FIG. 7 is a flowchart schematically illustrating a method of determining normalized delta quantized data for a pair codebook.

FIG. 6 is a block diagram schematically illustrating a speech decoder incorporating another embodiment of the present invention in a wireless communication system, wherein a codebook memory stores absolute LSP values and normalized delta quantized data. Accommodates both combinations.

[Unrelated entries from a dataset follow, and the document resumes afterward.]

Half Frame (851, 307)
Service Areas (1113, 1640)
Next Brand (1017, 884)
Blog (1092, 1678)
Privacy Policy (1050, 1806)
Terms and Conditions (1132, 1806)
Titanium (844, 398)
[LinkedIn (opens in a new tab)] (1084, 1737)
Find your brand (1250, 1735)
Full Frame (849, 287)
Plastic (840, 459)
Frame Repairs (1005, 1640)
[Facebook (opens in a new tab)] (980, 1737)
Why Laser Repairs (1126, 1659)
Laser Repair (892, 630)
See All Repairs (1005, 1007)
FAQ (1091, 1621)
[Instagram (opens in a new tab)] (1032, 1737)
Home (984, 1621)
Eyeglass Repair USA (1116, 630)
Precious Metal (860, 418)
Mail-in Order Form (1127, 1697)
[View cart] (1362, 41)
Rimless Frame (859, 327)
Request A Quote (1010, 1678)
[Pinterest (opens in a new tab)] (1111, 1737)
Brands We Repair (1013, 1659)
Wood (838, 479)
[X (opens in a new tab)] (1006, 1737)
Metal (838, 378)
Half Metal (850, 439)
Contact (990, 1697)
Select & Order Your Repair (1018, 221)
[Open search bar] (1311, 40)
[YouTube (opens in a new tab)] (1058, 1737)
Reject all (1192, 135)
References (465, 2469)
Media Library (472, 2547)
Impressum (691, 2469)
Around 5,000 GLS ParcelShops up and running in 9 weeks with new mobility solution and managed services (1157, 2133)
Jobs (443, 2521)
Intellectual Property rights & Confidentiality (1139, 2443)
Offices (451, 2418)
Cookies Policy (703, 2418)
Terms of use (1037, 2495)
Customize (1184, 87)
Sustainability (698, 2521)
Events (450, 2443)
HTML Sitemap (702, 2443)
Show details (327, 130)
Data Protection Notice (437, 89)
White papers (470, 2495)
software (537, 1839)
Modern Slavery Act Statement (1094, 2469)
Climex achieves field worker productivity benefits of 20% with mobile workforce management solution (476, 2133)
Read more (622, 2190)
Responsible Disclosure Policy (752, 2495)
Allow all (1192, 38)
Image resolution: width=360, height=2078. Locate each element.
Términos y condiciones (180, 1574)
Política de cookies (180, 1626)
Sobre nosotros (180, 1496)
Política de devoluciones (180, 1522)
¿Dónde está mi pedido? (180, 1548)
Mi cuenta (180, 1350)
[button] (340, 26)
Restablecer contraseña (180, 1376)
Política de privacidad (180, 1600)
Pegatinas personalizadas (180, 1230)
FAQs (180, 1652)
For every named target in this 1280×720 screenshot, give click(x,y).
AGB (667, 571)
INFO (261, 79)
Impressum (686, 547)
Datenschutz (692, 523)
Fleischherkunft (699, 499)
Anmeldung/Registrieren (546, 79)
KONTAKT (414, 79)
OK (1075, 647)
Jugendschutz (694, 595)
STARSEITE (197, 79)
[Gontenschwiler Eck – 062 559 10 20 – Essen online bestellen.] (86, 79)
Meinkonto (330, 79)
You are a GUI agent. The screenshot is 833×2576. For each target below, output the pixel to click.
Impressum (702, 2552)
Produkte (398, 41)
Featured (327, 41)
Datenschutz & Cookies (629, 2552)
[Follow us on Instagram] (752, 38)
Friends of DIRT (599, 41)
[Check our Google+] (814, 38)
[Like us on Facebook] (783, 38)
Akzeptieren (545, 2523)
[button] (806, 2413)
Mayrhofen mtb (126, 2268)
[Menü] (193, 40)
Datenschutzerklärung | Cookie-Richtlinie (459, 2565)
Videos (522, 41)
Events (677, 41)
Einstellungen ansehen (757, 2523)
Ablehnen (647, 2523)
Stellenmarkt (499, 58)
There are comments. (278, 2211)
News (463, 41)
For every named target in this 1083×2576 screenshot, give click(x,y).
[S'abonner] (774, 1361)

──────────────────────────────────────────────────続 き Continuing on the front page (72) Inventor Mark A. Jashiuk 6221, North Melvina Avenue, Chicago, Illinois, USA (72) Inventor Aaron M. Smith, Jackson Lane 64, Streamwood, Illinois, USA F term (reference) 5D045 CA03 CC07 5J064 BA12 BA13 BB03 BC02 BC14 BC17 BD02

Claims (10)

[Claims] 1. A method for performing split vector quantization used in examining a set of order parameters for encoding, comprising: a reconstruction representing normalized delta quantized data for examining a set of order parameters. Storing a split vector reconstructed code source containing code data, wherein each entry of the reconstructed code data corresponds to valid data for examining the set of order parameters, and Facilitating parameter reconstruction; and the received spectrum based on reconstruction code data representing a normalized delta quantization of the set of ordinal parameters from the split vector reconstruction code source. Reconstructing the parameters. 2. The split vector reconstructed code source is a split vector codebook, and the set of order parameters is obtained from the normalized delta quantized data. The described method. 3. The reconstructed code data representing a normalized delta quantization of the set of order parameters, wherein the reconstructed code data is quantized to represent a percentage distance between a lower limit and an upper limit. 3. The method of claim 2, including a value. 4. The step of reconstructing received parameters comprises dynamically reconstructing line spectrum pair (LSP) parameters based on the reconstructed code data representing a normalized delta quantization of the set of order parameters. The method of claim 1, wherein the received parameters are reconstructed using linear predictive coding coefficients based on dynamically generated LSP parameters. 5. Pointing each vector entry of the split vector reconstructed code source to facilitate selection of a vector entry from a different split vector in the split vector reconstructed code source. The method of claim 1, further comprising: 6. The method of claim 1, further comprising the step of operatively receiving encoded spectral parameters from a speech encoder. 7. The method of claim 1, wherein the set of order parameters comprises line spectrum pair values. 8. The method of claim 1, further comprising storing at least two groups of absolute split vector code source data, wherein reconstructing the received parameters. Is an absolute split
Reconstructing received parameters based on two sets of vector code source data and the reconstructed code data representing a normalized delta quantization of the set of order parameters. The method of claim 1, wherein 9. The reconstructed code data representing a normalized delta quantization of the set of order parameters, wherein the reconstructed code data is quantized to represent a distance percentage between two quantized LSP values and an absolute quantized value. 3. The method of claim 2 including a vector codebook value. 10. An encoding system for performing split vector quantization for use in determining a set of order parameters, the reconstruction system representing normalized delta quantized data for determining the set of order parameters. Means for storing a split vector reconstructed code source containing code data, wherein each entry of the reconstructed code data corresponds to valid data for determining the set of order parameters, and Means for facilitating and storing the reconstructed spectral parameters; and operably coupled to the storing means for performing a normalized delta quantization of the set of ordinal parameters from the split vector reconstructed code source. Means for reconstructing the received parameters based on the represented reconstruction code data; A system characterized by being constituted.